By Kathleen Nutt

Political Correspondent

THE crisis hitting sterling has triggered calls for the SNP to revise its currency plans and commit to joining the euro should Scotland become an independent country in the European Union.

Currently the party support an independent Scotland continuing to use the pound and to introduce its own currency once six economic tests have been met.

The policy was a key aspect of the SNP’s growth commission led by former MSP Andrew Wilson but has come under criticism in the party and wider independence movement with many activists in favour of a swifter move to a new currency.

Delegates at the SNP conference last November voted in favour of starting preparations to set up a central bank after independence in a move seen as challenging the leadership’s currency strategy.

Supporters of the resolution said continued use of the UK pound, an approach widely knows as “sterlingisation”, would deny an independent Scotland essential freedom of economic action and make its economy too dependent on the financial fortunes of the UK.

The calls for the SNP to revise its currency plans come after the value of the pound crashed to a 37 year low against the US dollar after the Chancellor delivered his mini Budget.

Turmoil intensified last week in response to Kwasi Kwarteng’s plans which promised a £60 billion spending package to help households and businesses with energy bills while announcing tax cuts.

On Wednesday the Bank of England was forced to intervene in the crisis to save pension schemes.

The costs of Government borrowing have also shot up, with the financial markets expecting the Bank to raise interest rates from 2.25 per cent now to around 6 per cent next year.

Following the crisis experts called for the SNP to review its plans over what currency Scotland should use if it becomes independent.

“I think the SNP should be reviewing their currency plans. Probably - since we’re talking some way off until independence day - they need different scenarios, one where they do keep the pound for a while and one where the go straight for a Scottish currency,” said EU expert Kirsty Hughes.

“Ideally, you would peg a Scottish currency to the euro but that would depend on having all the economic fundamentals right, decent reserves and a clear and rapid path to the EU, so probably you would have a floating currency to begin with.”

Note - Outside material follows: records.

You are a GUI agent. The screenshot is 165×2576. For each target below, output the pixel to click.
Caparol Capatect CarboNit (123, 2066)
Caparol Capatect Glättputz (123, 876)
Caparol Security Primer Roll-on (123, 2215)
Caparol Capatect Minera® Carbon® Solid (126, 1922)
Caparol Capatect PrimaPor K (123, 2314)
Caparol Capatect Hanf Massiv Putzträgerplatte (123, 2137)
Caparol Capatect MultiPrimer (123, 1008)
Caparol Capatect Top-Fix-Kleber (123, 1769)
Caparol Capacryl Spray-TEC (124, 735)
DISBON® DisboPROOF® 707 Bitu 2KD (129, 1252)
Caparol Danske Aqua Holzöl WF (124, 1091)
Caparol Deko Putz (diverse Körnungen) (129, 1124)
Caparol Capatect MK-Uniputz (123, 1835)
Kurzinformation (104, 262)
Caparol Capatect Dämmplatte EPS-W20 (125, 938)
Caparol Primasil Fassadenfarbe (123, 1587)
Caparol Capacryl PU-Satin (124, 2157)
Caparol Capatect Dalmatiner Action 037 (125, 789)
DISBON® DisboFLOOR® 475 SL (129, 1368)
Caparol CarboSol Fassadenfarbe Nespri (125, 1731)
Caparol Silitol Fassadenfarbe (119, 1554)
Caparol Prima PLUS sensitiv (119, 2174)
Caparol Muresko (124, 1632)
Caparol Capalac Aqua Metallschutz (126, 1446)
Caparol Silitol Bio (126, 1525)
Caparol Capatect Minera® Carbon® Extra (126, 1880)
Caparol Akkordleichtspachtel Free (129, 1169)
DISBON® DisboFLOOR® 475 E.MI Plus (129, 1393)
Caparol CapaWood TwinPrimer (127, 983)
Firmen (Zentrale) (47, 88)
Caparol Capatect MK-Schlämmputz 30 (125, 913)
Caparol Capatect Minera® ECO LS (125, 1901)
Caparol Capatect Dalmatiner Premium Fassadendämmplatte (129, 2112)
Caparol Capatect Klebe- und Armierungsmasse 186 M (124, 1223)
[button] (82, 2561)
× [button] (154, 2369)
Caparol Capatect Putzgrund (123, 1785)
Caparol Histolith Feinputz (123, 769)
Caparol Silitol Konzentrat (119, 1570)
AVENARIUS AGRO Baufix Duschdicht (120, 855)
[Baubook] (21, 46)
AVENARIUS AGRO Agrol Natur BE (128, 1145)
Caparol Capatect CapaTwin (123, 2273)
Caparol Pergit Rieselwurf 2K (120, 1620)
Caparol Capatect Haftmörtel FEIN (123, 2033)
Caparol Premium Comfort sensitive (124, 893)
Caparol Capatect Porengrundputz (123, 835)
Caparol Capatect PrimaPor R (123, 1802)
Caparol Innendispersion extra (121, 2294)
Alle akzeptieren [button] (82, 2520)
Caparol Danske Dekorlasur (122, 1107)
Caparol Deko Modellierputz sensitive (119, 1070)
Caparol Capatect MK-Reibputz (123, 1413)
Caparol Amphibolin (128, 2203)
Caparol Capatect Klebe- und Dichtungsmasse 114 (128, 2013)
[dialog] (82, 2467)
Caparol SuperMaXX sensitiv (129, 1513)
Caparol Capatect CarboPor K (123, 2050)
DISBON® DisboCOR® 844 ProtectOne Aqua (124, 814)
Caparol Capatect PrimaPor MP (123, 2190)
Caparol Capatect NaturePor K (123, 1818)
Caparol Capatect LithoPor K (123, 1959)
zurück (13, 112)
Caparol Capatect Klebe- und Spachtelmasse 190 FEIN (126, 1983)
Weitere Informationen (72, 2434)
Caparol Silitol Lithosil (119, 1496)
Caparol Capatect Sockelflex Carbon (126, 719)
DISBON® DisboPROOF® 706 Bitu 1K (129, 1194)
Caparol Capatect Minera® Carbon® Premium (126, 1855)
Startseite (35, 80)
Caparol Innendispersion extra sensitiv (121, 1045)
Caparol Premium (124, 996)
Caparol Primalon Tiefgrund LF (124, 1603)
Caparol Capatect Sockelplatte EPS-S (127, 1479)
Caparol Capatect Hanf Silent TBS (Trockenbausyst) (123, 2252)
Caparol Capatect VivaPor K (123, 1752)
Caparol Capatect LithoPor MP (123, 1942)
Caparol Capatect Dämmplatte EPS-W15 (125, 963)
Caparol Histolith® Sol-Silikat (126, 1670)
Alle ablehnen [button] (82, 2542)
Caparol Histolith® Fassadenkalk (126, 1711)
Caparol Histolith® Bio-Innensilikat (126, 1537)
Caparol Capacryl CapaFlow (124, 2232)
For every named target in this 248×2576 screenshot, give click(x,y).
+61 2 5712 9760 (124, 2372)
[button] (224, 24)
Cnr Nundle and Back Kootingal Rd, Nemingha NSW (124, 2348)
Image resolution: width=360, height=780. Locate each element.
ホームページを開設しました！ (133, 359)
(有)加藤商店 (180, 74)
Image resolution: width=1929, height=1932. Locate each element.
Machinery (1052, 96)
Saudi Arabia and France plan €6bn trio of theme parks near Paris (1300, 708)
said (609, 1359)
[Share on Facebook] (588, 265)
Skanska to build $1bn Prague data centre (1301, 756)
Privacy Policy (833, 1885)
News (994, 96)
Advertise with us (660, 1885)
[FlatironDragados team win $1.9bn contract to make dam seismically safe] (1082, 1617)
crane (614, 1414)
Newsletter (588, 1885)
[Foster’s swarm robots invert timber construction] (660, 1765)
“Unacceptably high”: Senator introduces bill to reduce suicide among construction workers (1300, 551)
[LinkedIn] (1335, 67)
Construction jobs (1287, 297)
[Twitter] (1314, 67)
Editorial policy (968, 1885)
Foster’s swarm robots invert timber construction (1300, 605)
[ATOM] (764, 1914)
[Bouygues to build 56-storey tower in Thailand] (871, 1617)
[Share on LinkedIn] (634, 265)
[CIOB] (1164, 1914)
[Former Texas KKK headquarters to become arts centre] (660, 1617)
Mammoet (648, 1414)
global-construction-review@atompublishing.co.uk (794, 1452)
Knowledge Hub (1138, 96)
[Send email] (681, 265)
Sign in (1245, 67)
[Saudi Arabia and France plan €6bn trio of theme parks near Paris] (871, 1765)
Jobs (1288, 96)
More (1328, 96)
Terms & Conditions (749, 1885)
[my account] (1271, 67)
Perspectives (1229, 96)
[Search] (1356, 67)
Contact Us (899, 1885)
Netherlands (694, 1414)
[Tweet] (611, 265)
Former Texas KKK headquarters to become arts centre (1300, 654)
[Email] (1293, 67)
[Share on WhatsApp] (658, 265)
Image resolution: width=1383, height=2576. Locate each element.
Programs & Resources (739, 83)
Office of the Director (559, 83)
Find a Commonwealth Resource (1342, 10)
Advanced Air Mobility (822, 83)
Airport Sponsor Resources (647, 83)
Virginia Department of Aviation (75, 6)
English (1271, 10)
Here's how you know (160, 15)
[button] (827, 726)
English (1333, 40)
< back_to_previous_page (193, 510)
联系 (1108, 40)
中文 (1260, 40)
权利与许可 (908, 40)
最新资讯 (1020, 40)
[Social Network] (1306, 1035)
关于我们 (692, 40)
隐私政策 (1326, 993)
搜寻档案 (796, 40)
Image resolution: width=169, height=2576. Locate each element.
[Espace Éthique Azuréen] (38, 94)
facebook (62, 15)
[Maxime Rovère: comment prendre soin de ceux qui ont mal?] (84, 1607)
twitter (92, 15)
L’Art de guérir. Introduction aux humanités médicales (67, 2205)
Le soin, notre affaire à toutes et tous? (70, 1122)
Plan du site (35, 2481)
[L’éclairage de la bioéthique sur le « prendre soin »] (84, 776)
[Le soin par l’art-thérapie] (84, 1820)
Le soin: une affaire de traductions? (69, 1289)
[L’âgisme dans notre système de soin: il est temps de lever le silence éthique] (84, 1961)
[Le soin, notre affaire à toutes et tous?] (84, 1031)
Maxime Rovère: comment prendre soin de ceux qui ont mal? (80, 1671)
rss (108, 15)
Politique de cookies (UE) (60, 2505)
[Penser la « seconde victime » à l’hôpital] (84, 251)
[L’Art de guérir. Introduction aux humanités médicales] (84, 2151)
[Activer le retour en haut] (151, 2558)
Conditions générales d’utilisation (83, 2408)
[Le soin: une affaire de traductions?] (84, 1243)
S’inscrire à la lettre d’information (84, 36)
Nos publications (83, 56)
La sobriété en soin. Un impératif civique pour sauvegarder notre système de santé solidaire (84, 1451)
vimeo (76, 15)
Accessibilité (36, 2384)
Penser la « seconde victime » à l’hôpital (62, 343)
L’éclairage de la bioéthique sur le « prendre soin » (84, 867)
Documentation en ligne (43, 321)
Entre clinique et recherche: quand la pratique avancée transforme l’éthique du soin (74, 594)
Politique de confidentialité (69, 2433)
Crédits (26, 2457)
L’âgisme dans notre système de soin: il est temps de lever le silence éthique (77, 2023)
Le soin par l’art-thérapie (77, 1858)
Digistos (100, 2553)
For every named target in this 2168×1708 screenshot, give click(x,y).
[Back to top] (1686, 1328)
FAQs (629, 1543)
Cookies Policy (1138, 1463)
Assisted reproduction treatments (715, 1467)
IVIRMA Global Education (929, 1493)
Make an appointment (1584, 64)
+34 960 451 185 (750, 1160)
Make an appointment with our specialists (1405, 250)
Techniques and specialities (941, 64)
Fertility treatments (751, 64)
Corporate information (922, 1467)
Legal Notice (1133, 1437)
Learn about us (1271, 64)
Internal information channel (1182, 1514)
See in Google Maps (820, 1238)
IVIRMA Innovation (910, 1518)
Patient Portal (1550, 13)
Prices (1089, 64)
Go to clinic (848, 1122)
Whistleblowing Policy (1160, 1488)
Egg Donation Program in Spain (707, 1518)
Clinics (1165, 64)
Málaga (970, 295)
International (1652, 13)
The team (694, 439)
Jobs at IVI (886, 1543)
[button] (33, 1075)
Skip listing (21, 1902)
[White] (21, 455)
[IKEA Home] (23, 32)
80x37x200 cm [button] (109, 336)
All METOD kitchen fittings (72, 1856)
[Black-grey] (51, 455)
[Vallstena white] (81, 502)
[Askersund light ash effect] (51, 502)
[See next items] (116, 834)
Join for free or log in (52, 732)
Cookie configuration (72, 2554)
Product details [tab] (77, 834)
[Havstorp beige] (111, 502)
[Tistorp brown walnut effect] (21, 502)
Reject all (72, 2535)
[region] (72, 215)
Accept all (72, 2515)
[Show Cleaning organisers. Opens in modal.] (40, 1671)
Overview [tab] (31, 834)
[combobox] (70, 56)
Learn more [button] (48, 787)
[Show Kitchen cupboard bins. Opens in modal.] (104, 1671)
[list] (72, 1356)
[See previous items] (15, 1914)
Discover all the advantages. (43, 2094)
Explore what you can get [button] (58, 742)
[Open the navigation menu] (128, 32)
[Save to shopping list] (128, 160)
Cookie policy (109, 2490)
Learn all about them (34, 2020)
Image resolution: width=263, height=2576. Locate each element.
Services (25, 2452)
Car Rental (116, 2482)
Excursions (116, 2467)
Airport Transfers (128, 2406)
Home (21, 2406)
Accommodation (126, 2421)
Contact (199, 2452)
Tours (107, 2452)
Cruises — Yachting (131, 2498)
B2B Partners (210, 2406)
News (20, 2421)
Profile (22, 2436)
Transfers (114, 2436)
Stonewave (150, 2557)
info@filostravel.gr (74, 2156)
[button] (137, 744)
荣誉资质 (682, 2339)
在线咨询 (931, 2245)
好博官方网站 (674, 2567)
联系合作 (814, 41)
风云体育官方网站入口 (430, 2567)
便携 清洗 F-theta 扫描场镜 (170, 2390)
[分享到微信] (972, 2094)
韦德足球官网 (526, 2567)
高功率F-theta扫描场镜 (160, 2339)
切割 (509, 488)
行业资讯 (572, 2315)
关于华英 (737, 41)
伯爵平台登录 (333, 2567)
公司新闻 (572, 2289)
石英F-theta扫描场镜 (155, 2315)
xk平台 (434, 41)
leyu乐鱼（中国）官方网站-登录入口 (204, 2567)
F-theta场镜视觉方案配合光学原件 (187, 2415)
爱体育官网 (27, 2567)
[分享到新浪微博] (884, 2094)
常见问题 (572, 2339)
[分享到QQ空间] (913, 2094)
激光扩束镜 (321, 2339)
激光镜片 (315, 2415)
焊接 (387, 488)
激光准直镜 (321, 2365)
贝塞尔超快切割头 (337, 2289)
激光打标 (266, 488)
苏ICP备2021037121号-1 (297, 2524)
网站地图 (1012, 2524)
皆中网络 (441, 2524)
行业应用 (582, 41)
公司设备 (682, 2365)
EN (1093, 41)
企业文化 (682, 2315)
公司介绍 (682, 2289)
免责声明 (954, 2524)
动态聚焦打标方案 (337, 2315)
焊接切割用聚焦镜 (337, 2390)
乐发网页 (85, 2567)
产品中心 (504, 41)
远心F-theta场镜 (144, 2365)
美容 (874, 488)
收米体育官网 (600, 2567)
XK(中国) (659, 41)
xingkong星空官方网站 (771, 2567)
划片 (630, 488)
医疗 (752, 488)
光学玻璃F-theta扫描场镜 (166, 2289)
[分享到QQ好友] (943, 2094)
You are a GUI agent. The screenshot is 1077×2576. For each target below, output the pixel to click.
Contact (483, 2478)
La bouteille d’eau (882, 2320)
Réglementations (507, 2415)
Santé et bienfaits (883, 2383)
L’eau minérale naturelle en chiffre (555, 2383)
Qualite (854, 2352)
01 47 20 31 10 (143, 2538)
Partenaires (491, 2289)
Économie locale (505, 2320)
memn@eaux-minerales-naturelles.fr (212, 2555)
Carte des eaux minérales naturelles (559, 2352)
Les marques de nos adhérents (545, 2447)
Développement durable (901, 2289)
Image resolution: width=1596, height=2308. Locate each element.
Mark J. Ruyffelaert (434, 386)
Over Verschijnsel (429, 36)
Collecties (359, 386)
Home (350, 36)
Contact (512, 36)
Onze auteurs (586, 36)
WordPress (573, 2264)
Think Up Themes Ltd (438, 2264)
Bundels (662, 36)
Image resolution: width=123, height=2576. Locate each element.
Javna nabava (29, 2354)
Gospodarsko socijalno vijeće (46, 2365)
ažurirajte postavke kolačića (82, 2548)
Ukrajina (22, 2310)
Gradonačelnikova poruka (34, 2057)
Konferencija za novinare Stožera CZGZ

She added: “In the face of the current financial crisis created by the Tory government, it certainly points up that sterling is not necessarily the best place to start as a currency choice once independent. But in three or four years’ time that could look different and more stable.

“An independent Scotland joining the EU will have to commit to joining the euro at some point. And if it has sterling as its currency when it joins, it will need the EU to agree that and agree, presumably, a transition period before Scotland introduces its own currency.

“Obviously, if an independent Scotland were joining the EU now, with the UK in a full-blown financial crisis, the EU would not consider sterling a safe currency from an inflation or an exchange rate point of view, so having a separate Scottish currency would be desirable - being in sterling now would surely delay Scotland’s EU entry. But in three or four years time that should look different.”

“We don’t know where this crisis will end up but the very large increase in debt the UK government is taking on underlines the question of what would be a reasonable or fair portion of UK national debt for Scotland to take on.”

Anthony Salamone, who runs the Edinburgh-based consultancy European Merchants, said: “If Scotland became independent yet continued to use sterling for years (or decades), most EU decision-makers would surely be puzzled.

“They would likely question why Scotland had gone to the trouble of becoming a separate state if on currency – and perhaps other areas – it chose to remain integrated with the UK for an indefinite period.

“It would indeed be strange for an independent Scotland, as a relatively wealthy European state with a developed free-market economy, not to have its own currency – be that a Scottish currency or a currency union like the euro – beyond an initial introductory period if required.”

He added: “While it would take time to prepare for a Scottish currency, much of the preparatory work could take place during the transition to independence.

“That independence transition would probably take several years and, more to the point, it would not have an in-built expiration date. If Scotland needed more time to become ready for independence, including in relation to a currency, the transition could be prolonged provided all parties agreed.

“Scotland’s currency status would have implications for joining the EU. The entire EU accession process is based on the premise that the applicant state has its own national currency when it applies.

“If Scotland did have a currency, it would need to meet the relevant requirements in EU law. If it did not have a currency, it would need to secure some special arrangement with the EU.

“As part of that arrangement, Scotland would undoubtedly have to explain to the EU how and when it would establish its own currency.”

First Minister Nicola Sturgeon is planning to hold an independence referendum in October next year and in June launched a series of documents to update the arguments for independence since the 2014 vote.

The first, launched in June, was described as a scene setter and examined the economic performance of a number of small independent countries. The second paper examined democratic issues and independence.

But the Scottish Government has yet to bring out its updated prospectus on currency. Its plan ahead of the 2014 was to continue to use the pound in a currency union with the UK. However, the policy was seen by many to be flawed when the then Chancellor George Osborne said he wouldn't agree to it.

The Supreme Court will hear next month whether Holyrood has the power to hold an independence referendum without the UK Government's agreement.